Image-based plant wilting estimation
Background Environmental stress due to climate or pathogens is a major threat to modern agriculture. Plant genetic resistance to these stresses is one way to develop more resilient crops, but accurately quantifying plant phenotypic responses can be challenging. Here we develop and test a set of metrics to quantify plant wilting, which can occur in response to abiotic stress such as heat or drought, or in response to biotic stress caused by pathogenic microbes. These metrics can be useful in genomic studies to identify genes and genomic regions underlying plant resistance to a given stress.

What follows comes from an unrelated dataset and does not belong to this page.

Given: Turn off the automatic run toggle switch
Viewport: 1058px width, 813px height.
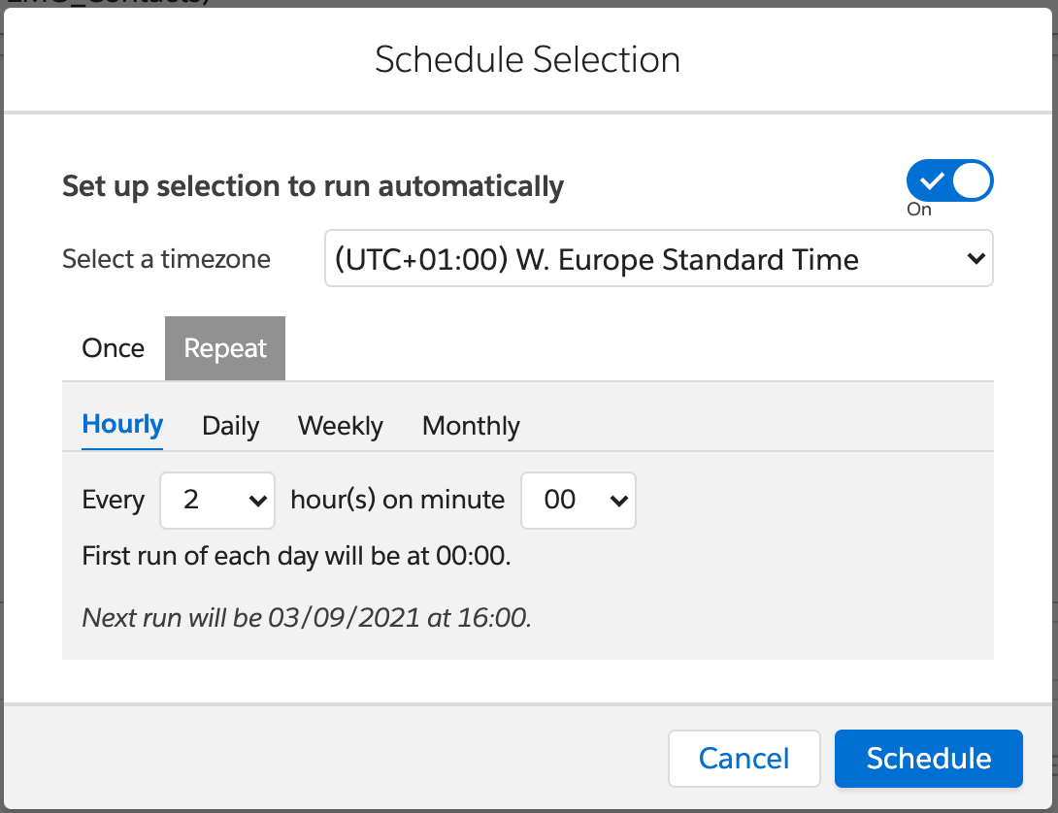Looking at the screenshot, I should 949,181.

Results We use two datasets: one of tomatoes inoculated with Ralstonia solanacearum , a soilborne pathogen that causes bacterial wilt disease, and another of soybeans exposed to water stress. For both tomato and soybean, the metrics predict the visual wilting score provided by human experts. Specific to the tomato dataset, we demonstrate that our metrics can capture the genetic difference of bacterium wilt resistance among resistant and susceptible tomato genotypes. In soybean, we show that our metrics can capture the effect of water stress. Conclusion Our proposed RGB image-based wilting metrics can be useful for identifying plant wilting caused by diverse stresses in different plant species.